+ What's on: Comeback, by Redlight King
Good thing I'd planned on moving in 2014--that moving fund and my credit card just barely kept us afloat. We're effectively stranded here another year, but we're finally a two-income household again. I was bitter about it when I had to make the decision to gut my savings account, but I'm too tired to be angry about it anymore. What matters is that we made it and we can start finding our feet again.
took the promotion. I was right when I said it'd be a noticeable pay
cut. I knew we couldn't afford it at the time, but I did it anyway.
Probably the only smart decision I've made this year, as I've stopped
hating going to work in the morning. It's done wonders for my sanity.

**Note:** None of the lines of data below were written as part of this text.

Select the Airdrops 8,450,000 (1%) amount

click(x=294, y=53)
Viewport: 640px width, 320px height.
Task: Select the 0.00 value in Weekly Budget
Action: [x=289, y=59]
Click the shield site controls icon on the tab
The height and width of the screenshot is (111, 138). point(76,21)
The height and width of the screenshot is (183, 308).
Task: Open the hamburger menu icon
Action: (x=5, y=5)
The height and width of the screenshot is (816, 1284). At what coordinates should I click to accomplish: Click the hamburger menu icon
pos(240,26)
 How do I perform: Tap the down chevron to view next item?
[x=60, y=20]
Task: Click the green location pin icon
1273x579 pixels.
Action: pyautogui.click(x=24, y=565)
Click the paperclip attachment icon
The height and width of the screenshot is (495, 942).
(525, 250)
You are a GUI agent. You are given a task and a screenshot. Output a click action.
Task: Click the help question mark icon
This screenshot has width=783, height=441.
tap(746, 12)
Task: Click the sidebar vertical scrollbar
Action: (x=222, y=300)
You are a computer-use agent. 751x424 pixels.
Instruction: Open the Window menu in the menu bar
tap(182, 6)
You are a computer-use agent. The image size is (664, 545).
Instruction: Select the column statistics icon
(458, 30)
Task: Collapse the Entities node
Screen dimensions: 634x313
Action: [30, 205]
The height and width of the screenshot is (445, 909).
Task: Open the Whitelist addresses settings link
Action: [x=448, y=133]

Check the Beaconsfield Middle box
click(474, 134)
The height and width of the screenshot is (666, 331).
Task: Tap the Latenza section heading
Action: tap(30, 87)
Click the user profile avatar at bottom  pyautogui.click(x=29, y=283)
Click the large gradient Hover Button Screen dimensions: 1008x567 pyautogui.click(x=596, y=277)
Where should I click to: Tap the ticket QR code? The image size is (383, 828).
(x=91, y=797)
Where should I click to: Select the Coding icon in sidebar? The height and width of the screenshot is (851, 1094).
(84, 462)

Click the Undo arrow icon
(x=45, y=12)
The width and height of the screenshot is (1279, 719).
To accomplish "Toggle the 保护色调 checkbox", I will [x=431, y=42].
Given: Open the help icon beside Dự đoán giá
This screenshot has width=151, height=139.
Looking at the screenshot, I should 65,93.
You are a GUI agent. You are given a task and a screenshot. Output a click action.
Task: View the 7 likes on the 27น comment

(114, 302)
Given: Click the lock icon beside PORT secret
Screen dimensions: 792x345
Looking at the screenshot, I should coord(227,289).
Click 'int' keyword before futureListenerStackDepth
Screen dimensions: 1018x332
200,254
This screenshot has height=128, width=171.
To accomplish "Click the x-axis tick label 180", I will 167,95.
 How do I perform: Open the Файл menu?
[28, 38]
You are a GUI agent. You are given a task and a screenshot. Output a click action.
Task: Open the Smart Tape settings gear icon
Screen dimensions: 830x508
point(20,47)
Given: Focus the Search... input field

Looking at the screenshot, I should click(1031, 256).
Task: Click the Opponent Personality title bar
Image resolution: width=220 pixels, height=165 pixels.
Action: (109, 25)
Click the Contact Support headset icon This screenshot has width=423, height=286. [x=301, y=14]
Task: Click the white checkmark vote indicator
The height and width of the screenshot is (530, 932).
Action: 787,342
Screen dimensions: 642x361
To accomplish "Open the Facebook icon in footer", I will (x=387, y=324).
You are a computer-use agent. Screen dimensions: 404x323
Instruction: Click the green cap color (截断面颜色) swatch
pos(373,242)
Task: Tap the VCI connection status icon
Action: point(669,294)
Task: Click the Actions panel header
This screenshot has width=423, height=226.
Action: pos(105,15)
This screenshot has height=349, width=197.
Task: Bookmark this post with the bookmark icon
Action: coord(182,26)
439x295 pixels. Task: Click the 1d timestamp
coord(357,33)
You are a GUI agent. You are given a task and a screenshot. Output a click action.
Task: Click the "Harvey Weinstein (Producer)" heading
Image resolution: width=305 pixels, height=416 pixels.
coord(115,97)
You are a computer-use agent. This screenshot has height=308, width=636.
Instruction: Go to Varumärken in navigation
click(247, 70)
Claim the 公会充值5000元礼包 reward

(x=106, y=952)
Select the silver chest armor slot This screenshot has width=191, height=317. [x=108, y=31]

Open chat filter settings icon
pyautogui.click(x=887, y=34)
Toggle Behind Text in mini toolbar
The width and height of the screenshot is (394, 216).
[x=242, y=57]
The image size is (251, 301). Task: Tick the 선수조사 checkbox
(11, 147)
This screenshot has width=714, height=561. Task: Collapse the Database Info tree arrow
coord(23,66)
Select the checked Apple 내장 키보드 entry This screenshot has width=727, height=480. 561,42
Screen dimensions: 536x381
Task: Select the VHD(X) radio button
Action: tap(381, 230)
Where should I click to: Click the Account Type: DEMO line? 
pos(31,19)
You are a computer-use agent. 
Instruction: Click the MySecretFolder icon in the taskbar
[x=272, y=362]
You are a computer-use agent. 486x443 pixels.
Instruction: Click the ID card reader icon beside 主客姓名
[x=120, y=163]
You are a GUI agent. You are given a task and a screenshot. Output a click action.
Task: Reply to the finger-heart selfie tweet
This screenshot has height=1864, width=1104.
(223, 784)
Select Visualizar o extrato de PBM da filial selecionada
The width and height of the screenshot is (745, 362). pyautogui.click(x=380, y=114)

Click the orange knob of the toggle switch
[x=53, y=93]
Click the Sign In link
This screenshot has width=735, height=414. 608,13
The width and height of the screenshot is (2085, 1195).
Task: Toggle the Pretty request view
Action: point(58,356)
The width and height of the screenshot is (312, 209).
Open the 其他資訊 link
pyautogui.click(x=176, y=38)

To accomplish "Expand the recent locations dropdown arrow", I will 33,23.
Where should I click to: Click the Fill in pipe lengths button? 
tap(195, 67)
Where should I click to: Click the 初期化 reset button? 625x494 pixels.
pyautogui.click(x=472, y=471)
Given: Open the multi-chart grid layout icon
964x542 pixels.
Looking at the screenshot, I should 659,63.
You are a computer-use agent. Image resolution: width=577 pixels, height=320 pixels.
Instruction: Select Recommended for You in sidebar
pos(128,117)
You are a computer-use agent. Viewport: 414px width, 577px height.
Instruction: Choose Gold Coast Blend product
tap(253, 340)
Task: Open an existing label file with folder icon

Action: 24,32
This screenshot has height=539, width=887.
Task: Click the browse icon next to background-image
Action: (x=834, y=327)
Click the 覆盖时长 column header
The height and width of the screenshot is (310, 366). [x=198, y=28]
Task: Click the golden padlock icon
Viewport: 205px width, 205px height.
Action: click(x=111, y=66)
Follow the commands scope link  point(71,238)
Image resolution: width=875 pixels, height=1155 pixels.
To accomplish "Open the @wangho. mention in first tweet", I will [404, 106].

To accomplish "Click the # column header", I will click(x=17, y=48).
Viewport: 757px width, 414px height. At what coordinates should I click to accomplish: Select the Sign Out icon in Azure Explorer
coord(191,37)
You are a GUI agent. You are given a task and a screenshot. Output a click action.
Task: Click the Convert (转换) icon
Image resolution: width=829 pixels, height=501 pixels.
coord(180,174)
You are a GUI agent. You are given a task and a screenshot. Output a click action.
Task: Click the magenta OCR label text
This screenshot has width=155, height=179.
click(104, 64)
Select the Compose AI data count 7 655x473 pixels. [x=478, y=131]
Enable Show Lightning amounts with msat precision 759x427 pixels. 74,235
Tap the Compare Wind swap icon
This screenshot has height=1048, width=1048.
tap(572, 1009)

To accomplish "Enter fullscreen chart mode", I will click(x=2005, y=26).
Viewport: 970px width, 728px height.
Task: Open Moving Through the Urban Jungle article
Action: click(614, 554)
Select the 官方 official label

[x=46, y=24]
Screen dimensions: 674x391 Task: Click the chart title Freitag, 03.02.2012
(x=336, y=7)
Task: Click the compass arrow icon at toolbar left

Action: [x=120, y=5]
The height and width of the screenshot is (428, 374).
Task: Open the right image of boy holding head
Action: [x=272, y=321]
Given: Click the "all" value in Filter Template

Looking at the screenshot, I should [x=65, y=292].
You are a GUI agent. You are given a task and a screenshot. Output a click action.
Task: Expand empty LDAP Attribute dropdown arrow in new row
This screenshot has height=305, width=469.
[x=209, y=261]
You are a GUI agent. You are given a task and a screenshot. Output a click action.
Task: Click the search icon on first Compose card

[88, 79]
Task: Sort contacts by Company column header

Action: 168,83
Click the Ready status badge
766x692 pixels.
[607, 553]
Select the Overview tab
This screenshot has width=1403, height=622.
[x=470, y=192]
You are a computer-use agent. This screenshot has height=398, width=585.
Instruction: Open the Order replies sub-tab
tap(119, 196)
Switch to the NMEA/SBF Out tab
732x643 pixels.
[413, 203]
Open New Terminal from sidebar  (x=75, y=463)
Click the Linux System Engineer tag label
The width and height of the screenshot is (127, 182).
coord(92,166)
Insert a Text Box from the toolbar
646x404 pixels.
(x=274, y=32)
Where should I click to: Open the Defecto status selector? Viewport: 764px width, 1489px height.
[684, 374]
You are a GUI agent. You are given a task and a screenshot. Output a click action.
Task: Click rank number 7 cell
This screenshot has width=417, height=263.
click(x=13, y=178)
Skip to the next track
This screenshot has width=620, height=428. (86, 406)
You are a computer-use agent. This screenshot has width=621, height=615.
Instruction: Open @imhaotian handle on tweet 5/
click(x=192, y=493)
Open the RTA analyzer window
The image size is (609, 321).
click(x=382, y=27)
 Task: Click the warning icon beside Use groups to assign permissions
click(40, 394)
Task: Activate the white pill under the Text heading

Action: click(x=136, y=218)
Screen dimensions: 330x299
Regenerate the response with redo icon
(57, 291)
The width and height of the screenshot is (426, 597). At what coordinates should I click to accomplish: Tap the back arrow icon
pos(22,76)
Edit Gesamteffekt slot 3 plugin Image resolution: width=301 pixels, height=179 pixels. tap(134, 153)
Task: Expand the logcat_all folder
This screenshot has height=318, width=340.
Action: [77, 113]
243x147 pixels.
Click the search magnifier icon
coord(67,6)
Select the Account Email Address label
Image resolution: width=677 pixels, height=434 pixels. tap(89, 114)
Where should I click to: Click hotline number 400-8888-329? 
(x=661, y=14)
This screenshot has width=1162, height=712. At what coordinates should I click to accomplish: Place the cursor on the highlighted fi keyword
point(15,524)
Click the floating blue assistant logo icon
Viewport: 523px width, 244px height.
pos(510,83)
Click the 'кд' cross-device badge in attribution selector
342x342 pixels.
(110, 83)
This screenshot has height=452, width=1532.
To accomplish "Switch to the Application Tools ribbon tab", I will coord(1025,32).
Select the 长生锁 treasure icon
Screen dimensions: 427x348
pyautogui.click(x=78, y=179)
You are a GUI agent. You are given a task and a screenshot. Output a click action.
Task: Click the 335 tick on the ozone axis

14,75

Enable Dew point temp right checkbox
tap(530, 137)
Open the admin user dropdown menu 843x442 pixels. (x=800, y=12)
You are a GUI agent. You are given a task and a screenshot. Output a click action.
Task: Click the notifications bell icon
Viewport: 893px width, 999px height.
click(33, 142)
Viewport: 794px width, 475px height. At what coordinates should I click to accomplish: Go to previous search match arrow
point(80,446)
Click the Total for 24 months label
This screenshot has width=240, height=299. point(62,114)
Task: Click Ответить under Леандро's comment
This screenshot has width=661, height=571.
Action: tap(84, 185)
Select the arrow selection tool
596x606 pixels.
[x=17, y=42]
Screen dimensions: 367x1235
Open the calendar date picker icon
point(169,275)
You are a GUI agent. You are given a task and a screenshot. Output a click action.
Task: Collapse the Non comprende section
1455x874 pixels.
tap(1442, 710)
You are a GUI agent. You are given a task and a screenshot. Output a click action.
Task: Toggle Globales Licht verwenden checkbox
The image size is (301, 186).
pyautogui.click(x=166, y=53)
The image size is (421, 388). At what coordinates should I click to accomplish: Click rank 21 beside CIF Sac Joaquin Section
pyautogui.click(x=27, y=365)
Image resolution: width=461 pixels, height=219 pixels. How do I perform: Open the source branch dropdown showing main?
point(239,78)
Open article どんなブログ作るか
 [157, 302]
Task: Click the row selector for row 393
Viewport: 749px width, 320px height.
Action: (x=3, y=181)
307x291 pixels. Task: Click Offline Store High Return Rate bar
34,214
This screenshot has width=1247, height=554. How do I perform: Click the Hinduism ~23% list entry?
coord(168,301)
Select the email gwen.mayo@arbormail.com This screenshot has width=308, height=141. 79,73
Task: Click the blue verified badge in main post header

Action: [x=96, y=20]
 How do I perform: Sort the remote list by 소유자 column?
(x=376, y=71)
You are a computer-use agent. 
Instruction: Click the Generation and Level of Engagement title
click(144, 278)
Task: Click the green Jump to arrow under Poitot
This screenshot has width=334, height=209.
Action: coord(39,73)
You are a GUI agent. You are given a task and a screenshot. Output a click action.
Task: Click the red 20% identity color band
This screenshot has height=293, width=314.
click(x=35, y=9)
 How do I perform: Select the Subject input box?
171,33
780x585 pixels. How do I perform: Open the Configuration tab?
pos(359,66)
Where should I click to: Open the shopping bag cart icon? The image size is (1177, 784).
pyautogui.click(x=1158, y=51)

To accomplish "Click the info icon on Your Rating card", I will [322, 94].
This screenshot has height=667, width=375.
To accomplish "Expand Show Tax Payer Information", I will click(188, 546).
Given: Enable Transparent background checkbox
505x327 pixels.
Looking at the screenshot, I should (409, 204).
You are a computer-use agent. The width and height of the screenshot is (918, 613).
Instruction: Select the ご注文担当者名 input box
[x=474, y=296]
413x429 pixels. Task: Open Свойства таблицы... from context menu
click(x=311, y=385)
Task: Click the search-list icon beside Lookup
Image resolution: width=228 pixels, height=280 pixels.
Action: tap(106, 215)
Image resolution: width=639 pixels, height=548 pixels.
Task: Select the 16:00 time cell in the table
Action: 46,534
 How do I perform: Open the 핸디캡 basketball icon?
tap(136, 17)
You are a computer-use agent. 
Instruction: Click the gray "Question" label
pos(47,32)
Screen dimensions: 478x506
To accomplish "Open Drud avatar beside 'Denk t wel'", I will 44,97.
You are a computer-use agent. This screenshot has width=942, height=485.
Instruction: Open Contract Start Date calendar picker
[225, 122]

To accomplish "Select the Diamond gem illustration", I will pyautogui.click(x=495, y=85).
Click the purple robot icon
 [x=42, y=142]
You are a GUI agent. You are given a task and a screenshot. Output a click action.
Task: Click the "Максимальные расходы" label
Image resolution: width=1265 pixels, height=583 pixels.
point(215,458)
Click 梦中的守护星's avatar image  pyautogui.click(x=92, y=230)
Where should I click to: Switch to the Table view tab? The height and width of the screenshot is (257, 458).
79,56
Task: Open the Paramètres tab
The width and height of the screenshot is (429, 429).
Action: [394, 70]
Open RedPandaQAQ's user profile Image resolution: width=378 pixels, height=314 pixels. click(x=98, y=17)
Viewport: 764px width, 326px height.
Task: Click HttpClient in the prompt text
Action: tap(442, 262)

All that RL nonsense aside.... Thank you. Thank you for the comments, the emails, the tumblr asks, the tweets, the messages. I'm sorry I couldn't respond. I'd hit a place where knowing people were waiting for me to say something made me retreat further. The only way to get through the last few months was to shut out as much of everything as I could. Not a healthy mindset or the best kneejerk reaction, but.
Last time I posted (forever and a year ago) I said I got to a chapter and a half from the end before realizing I had to rewrite an entire section. I also said I was losing track of the characters' motives due to outside stresses. Followed people's advice and reread the books.. then started rewriting an entire character's arc and personality.
They say "write what you know". There should be a disclaimer on that.
When you are feeling trapped, the very last thing you should do is write
a character who has hit the end of his desperate rope. It will backfire
tremendously. I can't count how many times I opened this file and closed it again with a violent nope.
But here we are, and I can breathe again. You have no reason to believe me, and no reason to stick with me, but we are finally reaching the end of the road. I promise.
Also: today is March 31st--Neil Josten's birthday.
One more for the road, Neil.
Let's make it count.
That finally got Andrew to lower his arm. "Little leagues, he says. I distinctly remember you telling people you learned to play in Millport."
"Partial truth," Neil said. "I knew how to play Exy. I just didn't know how to play offense. I didn't want to be a striker, but Coach Hernandez didn't have any room on his defense line. It was striker or nothing, and I wanted to play too badly to walk away. Now I can't imagine playing anything else."
Andrew said nothing for a while, then, "You're more a raccoon than a fox."
Neil stared. "What?"
"A raccoon," Andrew said, and mimed holding a ball in front of his face. "Exy is the shiny object of your sad little world. You know you're being hunted and you know the hounds are closing in, but you won't let go to save yourself. You once told me you don't understand why a person would actively try to die, but here you are. I guess that was another lie."
"I'm not trying to die," Neil said. "This is how I stay alive. When I'm playing, I feel like I have control over something. I feel like I have the power to change things. I feel more real out there than I do anywhere else. The court doesn't care what my name is or where I'm from or where I'll be tomorrow. It lets me exist as I am."
"It is a court," Andrew said. "It does not 'let' you do anything."
"You know what I mean."
"Because you don't have anything, do you?" Neil said in quiet challenge. "Nothing gets to you like that. Nothing gets under your skin."
"He catches on at last," Andrew mused. "It only took him a year."